§ Work instructions: Return everything from the first line down to the line containing "Looking at the screenshot, I should (x=1870, y=1383).", both included, with no changes.

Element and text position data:
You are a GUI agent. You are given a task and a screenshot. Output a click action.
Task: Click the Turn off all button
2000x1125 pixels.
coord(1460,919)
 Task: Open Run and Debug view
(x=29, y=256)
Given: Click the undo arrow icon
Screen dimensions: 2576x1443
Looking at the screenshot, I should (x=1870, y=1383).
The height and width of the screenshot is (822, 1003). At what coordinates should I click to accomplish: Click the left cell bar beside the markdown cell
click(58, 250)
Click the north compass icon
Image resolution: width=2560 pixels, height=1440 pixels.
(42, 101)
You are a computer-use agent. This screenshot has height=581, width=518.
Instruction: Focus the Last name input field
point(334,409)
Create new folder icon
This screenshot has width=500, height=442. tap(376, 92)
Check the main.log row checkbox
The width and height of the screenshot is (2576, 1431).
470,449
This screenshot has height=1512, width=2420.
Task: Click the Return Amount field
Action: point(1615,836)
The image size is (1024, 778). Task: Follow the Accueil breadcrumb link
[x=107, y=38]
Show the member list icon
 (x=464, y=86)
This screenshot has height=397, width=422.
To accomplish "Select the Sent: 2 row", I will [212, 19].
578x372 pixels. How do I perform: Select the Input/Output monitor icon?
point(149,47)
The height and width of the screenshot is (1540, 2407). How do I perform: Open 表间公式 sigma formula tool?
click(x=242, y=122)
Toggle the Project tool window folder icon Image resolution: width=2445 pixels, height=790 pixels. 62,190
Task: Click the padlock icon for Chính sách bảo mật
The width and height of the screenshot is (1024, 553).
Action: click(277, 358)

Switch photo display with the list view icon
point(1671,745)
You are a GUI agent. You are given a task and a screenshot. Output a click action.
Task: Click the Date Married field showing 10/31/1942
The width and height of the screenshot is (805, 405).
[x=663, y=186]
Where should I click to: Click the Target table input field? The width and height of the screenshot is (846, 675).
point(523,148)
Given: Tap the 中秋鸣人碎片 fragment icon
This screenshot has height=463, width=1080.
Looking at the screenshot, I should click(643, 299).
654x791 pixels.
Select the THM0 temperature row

§ Written solution:
You are a GUI agent. You are given a task and a screenshot. Output a click action.
Task: Click the Turn off all button
2000x1125 pixels.
coord(1460,919)
 Task: Open Run and Debug view
(x=29, y=256)
Given: Click the undo arrow icon
Screen dimensions: 2576x1443
Looking at the screenshot, I should (x=1870, y=1383).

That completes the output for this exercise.